-- START Recorded data --

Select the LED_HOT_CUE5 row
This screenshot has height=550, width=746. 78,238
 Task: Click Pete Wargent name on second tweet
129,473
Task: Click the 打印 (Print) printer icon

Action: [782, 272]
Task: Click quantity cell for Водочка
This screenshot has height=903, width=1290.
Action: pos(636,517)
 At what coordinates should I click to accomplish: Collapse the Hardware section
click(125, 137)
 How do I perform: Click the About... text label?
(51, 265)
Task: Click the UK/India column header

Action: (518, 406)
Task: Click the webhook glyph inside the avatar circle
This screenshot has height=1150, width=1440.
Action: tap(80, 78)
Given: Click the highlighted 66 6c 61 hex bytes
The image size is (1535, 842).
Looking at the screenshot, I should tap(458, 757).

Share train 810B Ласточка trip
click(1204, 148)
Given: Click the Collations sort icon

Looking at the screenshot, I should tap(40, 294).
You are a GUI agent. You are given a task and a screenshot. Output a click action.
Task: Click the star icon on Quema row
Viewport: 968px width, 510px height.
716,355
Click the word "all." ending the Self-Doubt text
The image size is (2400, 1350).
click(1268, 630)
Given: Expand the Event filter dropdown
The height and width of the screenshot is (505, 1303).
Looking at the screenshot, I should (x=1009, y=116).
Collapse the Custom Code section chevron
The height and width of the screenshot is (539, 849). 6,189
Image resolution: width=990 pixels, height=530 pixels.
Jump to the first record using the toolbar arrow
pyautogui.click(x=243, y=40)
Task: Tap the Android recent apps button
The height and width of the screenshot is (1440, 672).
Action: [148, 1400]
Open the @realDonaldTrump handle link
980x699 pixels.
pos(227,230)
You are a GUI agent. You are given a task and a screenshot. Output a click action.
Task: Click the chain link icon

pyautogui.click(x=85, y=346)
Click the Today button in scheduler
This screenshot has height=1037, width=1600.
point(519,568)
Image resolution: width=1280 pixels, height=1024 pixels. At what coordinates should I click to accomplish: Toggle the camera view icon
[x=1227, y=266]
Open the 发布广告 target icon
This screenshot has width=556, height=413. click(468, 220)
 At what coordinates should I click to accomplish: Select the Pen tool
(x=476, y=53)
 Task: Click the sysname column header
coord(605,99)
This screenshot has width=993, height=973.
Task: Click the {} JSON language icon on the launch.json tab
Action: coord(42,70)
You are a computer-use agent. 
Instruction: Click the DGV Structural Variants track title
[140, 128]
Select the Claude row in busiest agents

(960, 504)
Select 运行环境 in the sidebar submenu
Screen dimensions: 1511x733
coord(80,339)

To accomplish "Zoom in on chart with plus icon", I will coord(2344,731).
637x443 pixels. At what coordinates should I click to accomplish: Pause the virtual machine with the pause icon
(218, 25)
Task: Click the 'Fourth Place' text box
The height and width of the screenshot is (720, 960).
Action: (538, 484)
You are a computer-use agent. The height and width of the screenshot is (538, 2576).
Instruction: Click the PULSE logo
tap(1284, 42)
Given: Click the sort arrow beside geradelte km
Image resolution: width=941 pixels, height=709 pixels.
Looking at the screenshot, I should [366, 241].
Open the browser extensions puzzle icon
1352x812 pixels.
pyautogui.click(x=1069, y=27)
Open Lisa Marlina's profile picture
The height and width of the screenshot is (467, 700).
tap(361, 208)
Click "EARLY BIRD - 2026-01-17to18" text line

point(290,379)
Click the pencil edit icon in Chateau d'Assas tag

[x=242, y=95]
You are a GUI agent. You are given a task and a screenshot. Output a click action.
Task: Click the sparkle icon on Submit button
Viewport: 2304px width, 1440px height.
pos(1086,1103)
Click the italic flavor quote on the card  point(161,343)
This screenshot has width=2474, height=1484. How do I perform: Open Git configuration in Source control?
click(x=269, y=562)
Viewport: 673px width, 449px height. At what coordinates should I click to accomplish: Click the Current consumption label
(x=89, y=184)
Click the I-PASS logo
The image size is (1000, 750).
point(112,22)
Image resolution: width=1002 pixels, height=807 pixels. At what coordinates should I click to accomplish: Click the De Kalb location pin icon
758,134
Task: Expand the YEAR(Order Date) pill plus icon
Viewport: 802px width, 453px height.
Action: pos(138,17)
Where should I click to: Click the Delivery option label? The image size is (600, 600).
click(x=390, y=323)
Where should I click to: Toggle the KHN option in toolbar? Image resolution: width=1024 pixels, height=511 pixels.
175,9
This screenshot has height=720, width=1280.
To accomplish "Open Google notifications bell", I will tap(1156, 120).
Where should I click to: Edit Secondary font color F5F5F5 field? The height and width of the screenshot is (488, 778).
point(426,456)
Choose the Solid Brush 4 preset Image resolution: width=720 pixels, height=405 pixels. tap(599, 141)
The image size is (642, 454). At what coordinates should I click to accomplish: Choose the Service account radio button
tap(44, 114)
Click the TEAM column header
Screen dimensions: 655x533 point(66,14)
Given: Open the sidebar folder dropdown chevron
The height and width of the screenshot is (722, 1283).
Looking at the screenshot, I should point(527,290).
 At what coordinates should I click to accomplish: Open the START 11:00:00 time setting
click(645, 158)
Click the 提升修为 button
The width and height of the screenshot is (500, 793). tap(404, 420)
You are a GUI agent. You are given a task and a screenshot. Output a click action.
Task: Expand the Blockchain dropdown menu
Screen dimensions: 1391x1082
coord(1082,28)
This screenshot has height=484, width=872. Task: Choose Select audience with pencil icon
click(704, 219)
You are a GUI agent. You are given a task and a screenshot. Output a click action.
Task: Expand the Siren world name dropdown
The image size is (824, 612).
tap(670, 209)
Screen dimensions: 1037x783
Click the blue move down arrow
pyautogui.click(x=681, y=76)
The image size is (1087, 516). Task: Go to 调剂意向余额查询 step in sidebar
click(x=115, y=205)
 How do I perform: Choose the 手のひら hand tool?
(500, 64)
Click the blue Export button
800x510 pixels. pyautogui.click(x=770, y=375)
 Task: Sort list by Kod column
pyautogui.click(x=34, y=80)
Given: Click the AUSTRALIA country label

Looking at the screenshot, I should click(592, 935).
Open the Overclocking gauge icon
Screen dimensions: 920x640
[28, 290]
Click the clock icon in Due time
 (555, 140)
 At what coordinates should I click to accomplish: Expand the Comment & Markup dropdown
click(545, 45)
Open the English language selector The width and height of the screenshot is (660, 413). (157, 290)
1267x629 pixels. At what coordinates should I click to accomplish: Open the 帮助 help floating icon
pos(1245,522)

-- END Recorded data --

The exercise. Could you copy the listing above word for word, from the line containing "Given: Click the AUSTRALIA country label" through its last line, keeping both of those lines?

Solution for this problem.
Given: Click the AUSTRALIA country label

Looking at the screenshot, I should click(592, 935).
Open the Overclocking gauge icon
Screen dimensions: 920x640
[28, 290]
Click the clock icon in Due time
 (555, 140)
 At what coordinates should I click to accomplish: Expand the Comment & Markup dropdown
click(545, 45)
Open the English language selector The width and height of the screenshot is (660, 413). (157, 290)
1267x629 pixels. At what coordinates should I click to accomplish: Open the 帮助 help floating icon
pos(1245,522)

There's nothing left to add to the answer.